------ Provided entries ------
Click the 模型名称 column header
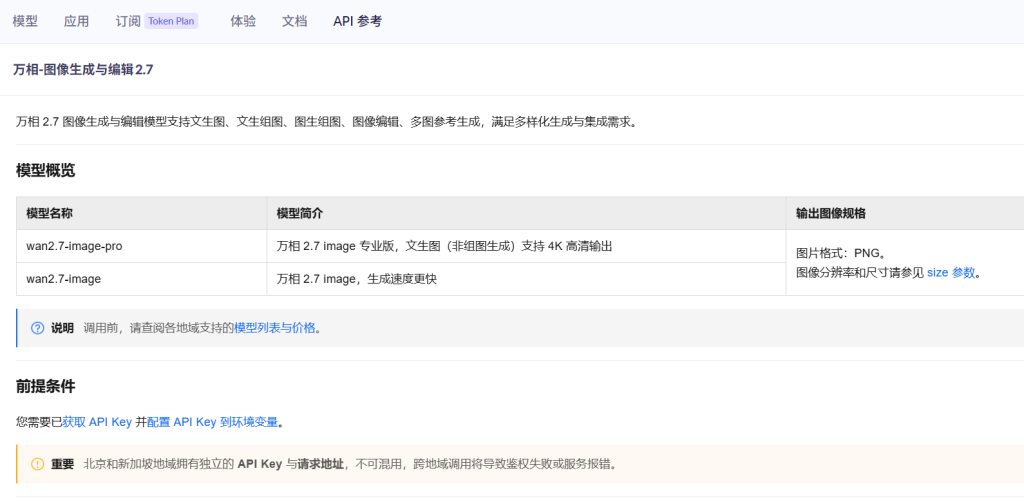[49, 213]
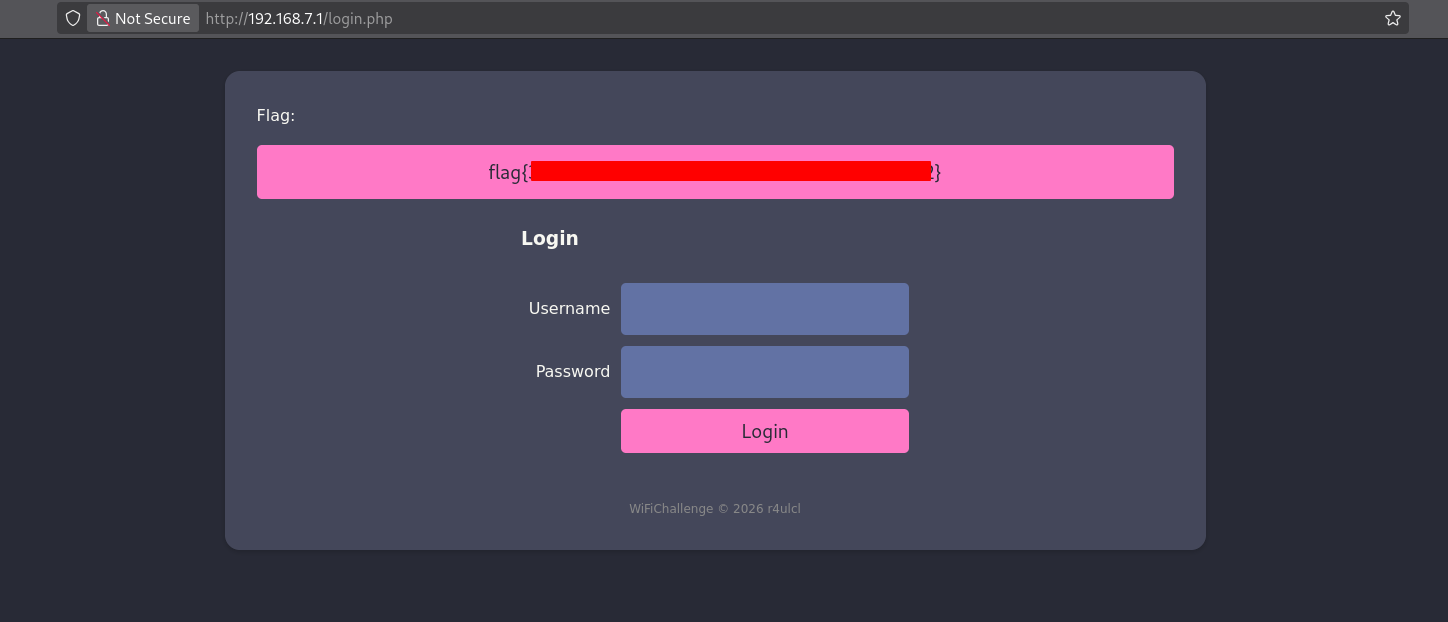Click the closing brace after redacted flag
Screen dimensions: 1448x622
[937, 172]
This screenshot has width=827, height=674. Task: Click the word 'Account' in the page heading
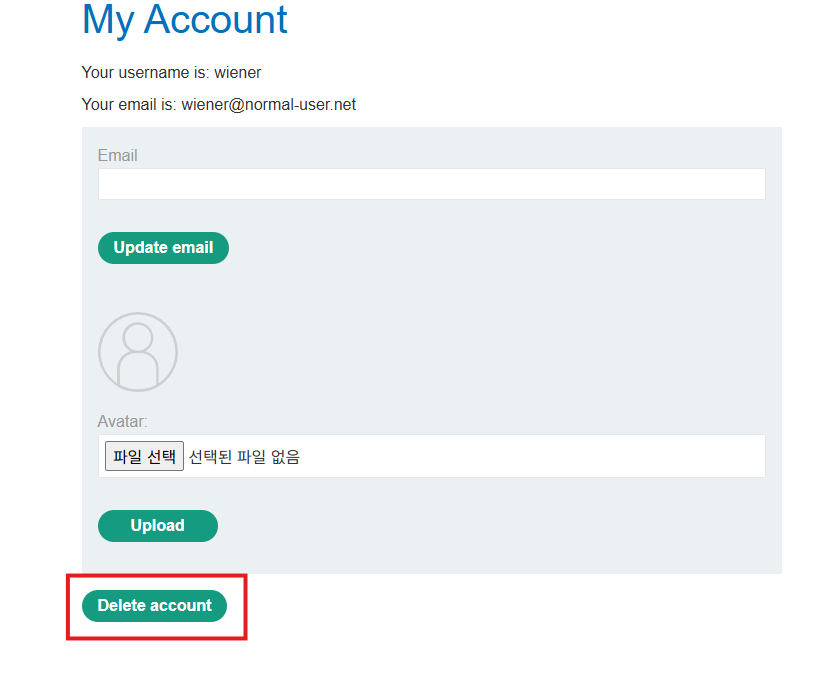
------
### Problem to work on
Please keep the pictures out and reproduce the records above exactly.

### Answer space
Click the 模型名称 column header
[49, 213]
Click the closing brace after redacted flag
Screen dimensions: 1448x622
[937, 172]
This screenshot has width=827, height=674. Task: Click the word 'Account' in the page heading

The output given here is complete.